Key aspects of any streaming application platform that are of critical concern for stream oriented applications are:

  • Exactly once processing of inbound and outbound messages.
  • Atomicity between state updates and the messaging stream: A trading application that thinks it has sent a request to buy 100,000 shares of IBM must be able to rely on that being what is actually sent out. This is particularly important in application or machine failure scenarios. If the application fails after sending out the request to buy 100,000 IBM and the application were to recover and reprocess the event this time buying 200,000 shares it could turn into a costly business problem. 

In traditional application architectures the problems of state/messaging atomicity and exactly once processing are often solved using distributed transactions. For example, in J2EE state changes would be committed to a databases and messaging sent over JMS with XA transactions used to coordinate commit on both. Such schemes involve a lot of overhead and kill performance. The application flow in Talon provides the same level of reliability without the synchronous overhead of distributed transaction coordination. The following diagram depicts the application flow in a Talon application:

Image Added

Elaborating on the diagram above, Talon ensures the same level of reliability as traditional architectures as follows:

  1. Talon receives an inbound message
  2. It dispatches the message to the application
  3. Application updates state (monitored by the Talon) 
  4. Application sends Messages (through Talon)
  5. Talon replicates the state changes and outbound messages to one or more hot backup instances via memory to memory replication. 
  6. Once the state and oubound effects (messages) are stabilized on a backup (via an asynchronous stablitity acknowledgement), outbound messages are released. 
  7. Acknowledgement of outbound messages allows cleanup up indoubt state
  8. Acknowledgement of inbound message which has not been fully processed. 

Key Takeaways

  • Stabilization of state changes and outbound effects to the backup before sending outbound messages ensures that in the event of process or machine failure that the backup has the same conception of state as the former primary communicated externally (e.g. I have an outstanding request to buy 100,000 shares of IBM). 
  • Acknowledgement of the inbound message after replication to the peer ensures that in the event of failure a duplicate can be detected to prevent duplicate dispatch to the application if the message is re-transmitted. 
  • The entire flow above is pipelined.
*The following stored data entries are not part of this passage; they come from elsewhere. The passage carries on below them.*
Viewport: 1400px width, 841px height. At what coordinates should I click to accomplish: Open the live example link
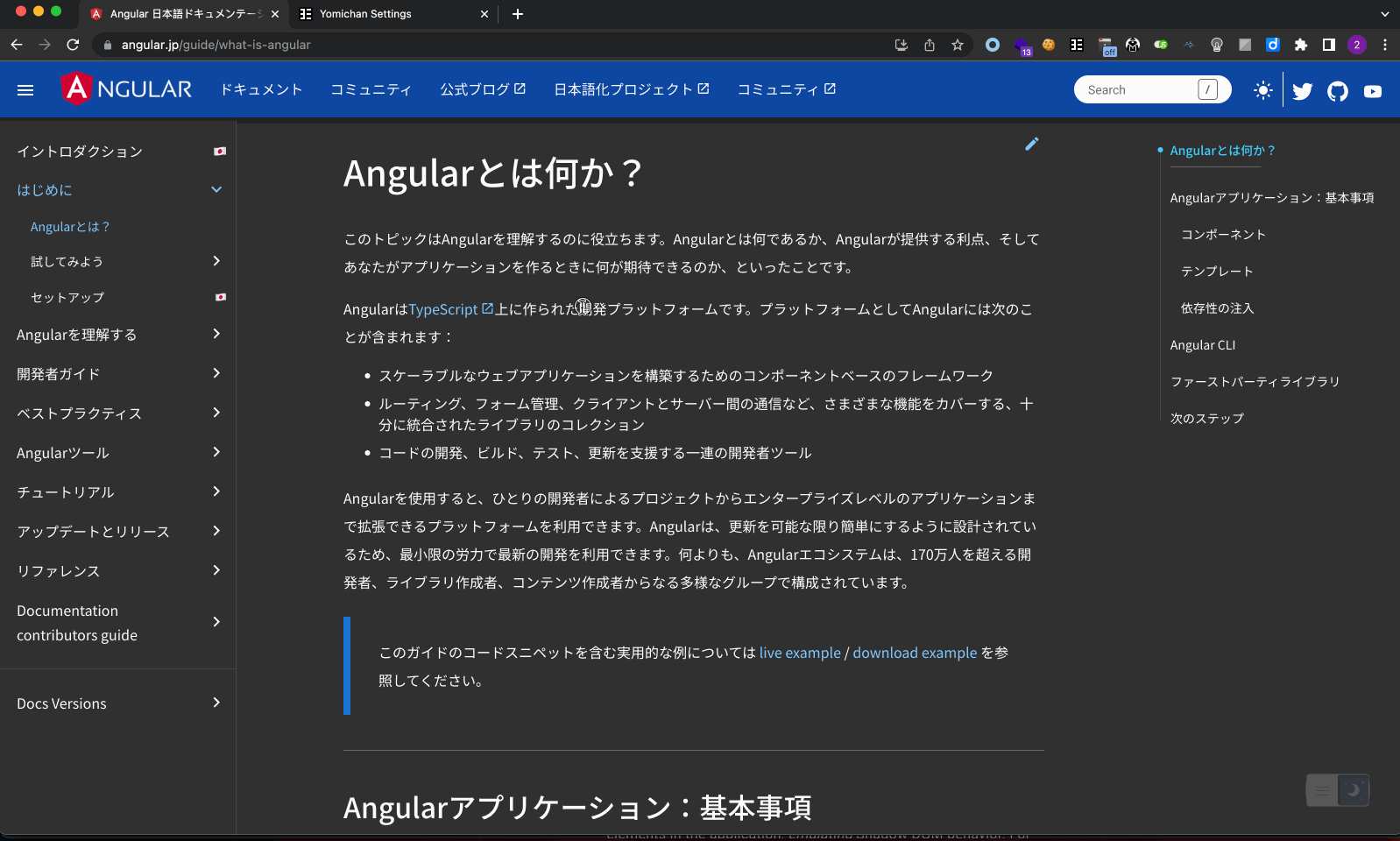800,653
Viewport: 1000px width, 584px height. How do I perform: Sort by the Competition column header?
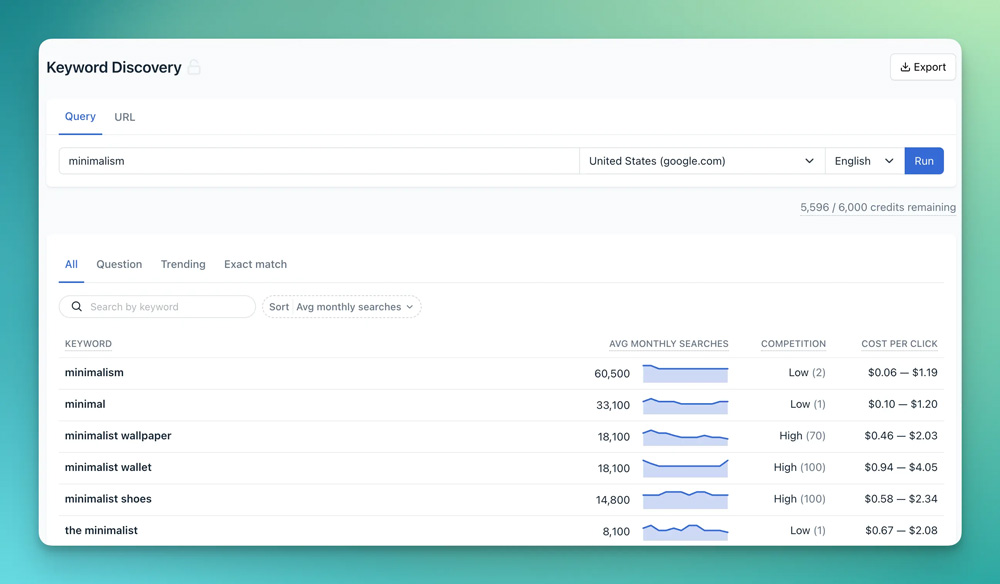pos(793,344)
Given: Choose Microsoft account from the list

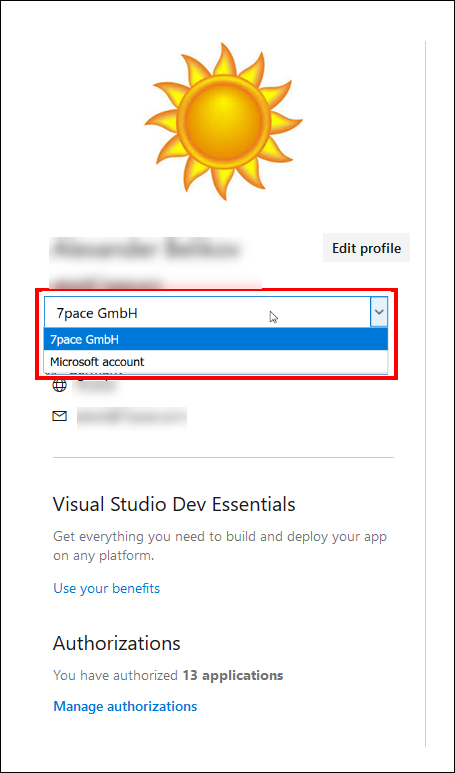Looking at the screenshot, I should 216,361.
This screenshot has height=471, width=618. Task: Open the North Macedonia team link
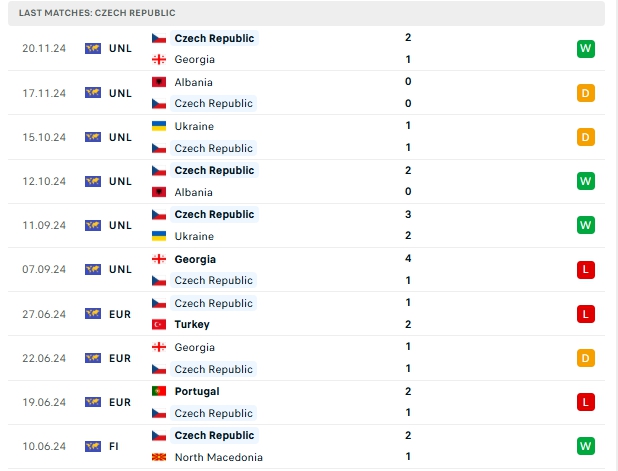click(x=219, y=457)
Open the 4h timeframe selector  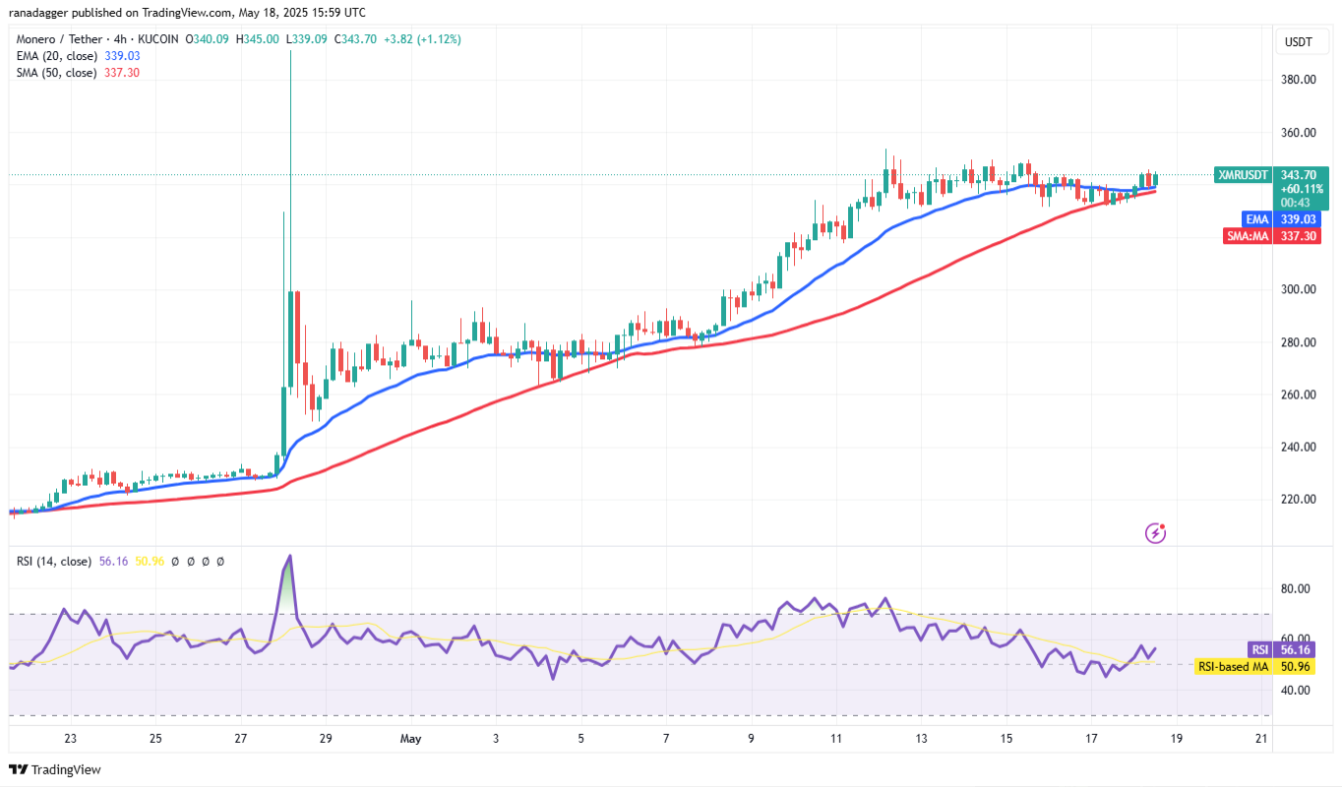tap(120, 39)
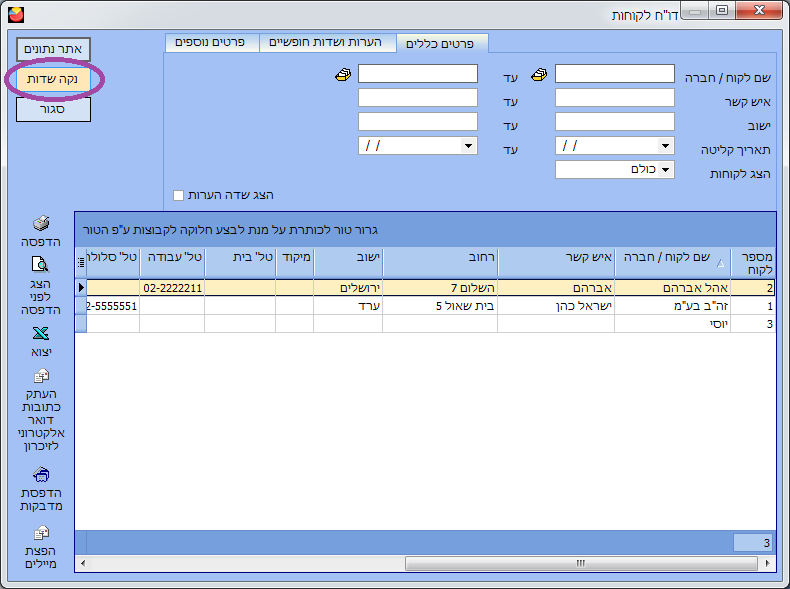Click the 'נקה שדות' clear fields button

click(x=53, y=78)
The application can begin processing the next inbound message before receiving stability from the backup. Nowhere in the flow is there a need to block or perform synchronous operations. 
  • State and outbound messages can be journalled to a transaction log on disk, but it is not fsync'd and is not a primary recovery mechanism. Disk based journalling is used more for operational tasks, but can also serve as a backup recovery mechanism. 
  • And best of all ... the above is done transparently to the application which need only concern itself with writing the business logic in message handlers.